With so many distractions around today, it is a wonder people still get work done. You know what I am talking about: email, IM, and twitter! Maybe it is YouTube, gaming, or Huffington Post? Either way, I find I work best when I have a focus time. I set aside 1 to 2 hours a couple times a day in which I shutdown all distracting programs (ichat, campfire, irc, email, twitter, etc) and make sure I really focus on the tasks I need to do.

This focus time has really helped me increase the flow of code, and I would recommend something similar, maybe even the pomordoro technique if that is your thing. Focus on coding.

Don’t work in a vacuum

I work on a team of four developers and it is very important that we review each other’s code, discuss how to approach problems, and help out with pair programming. We have a 2.5 week iteration cycle, and then production is branched off from master, so that we can keep working on master. It is important that we push code daily to ensure we can easily work with each other.

The added benefit is that your topic branches will stay up to date with master and you will minimize git conflicts. Pushing at least once a day also adds to that snowball “accomplishment” effect as well. Feature or bug not completely fixed?
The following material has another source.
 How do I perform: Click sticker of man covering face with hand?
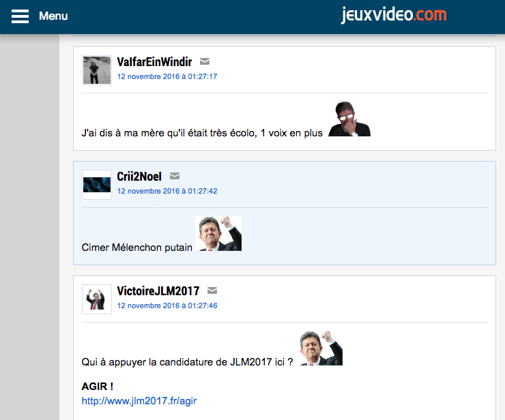[349, 120]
That’s ok, push what you have with passing tests - then go back to being heads down for a few more hours. Share your progress.

Spec, spec, spec

I know this might sound goofy, but BDD really does work. Write your failing spec and make it green. Writing your specs force you to think about how your code works and what the interaction interfaces look like - this means you have clear goals when you start to write actual code.
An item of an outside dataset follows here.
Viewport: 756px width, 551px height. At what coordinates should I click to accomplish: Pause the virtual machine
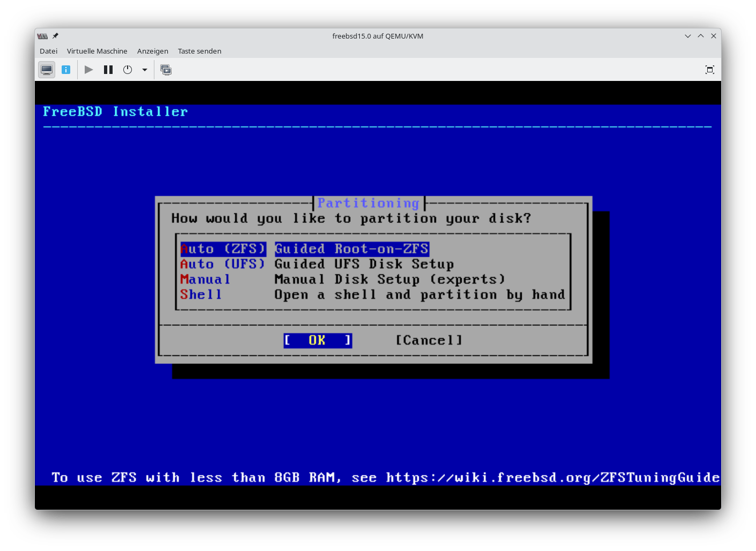(108, 70)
I had a friend IM me to ask how to write a non-database model and he laughed when I told him to write specs for it. Don’t get me wrong, he tests sometimes, but he wanted to spike this. I told him to start with the tests, the DSL would write itself as he put tests together.

BDD is important because it makes you think about the code you write, but it is also important as a bug finding tool. I found myself writing a simple MVC stack the other day and I wrote the model specs to handle some special update methods, lo and behold the specs uncovered a bug I accounting for in my code. I wasn’t testing for that bug in particular, nor was I coding to make sure it worked, but I still found it by having those specs.

This one is really important. Spec, spec, spec.

Thanks for the mem…

I know some of this may seem like common sense, but this stuff kind of emerged when I started changing my patterns and habits to be more BDD and more team oriented as a coder. This is new for me because despite having worked in teams before, we always seemed to work separately.

If you glean nothing else from this article, please consider this: Spec first, it works. Commit early, commit often.

Fun with ActiveRecord

Recently, I’ve been working on a medical provider (doctors, pharamcies, hospitals) matching system at change:healthcare. We have a clean/pristine medical provider table, but we have claims from insurance companies that don’t match up right. Most of the unmatched claims come from mis-spellings, mis-matched unique identifiers, or other small typos. By matching the claim to a provider in our table, we can then use the claim in our average cost and our savings calculations.

Currently this is being done by hand, we export a SQL query to CSV file and distribute that to a team of people to manually try to match through a simple search interface that already exists on the site. The goal is to make this less manual by offering an “admin area” where the team of people can view these unmatched claims, then click one and see suggestions for matches from our provider table. While this is still a manual process, it is much less time intensive and it also provides the first step towards possible automation in the future.

Let’s take a look at some of the difficulties I’ve had to address while work on this new feature:

Unions

The original SQL query I was given consisted of three UNION select statements, the most complex one containing GROUP BY and HAVING in the query. My original goal was to break the UNION statements into named scopes joined by OR statements. We already had searchlogic plugin installed so we went with that, it supports using OR for named scopes.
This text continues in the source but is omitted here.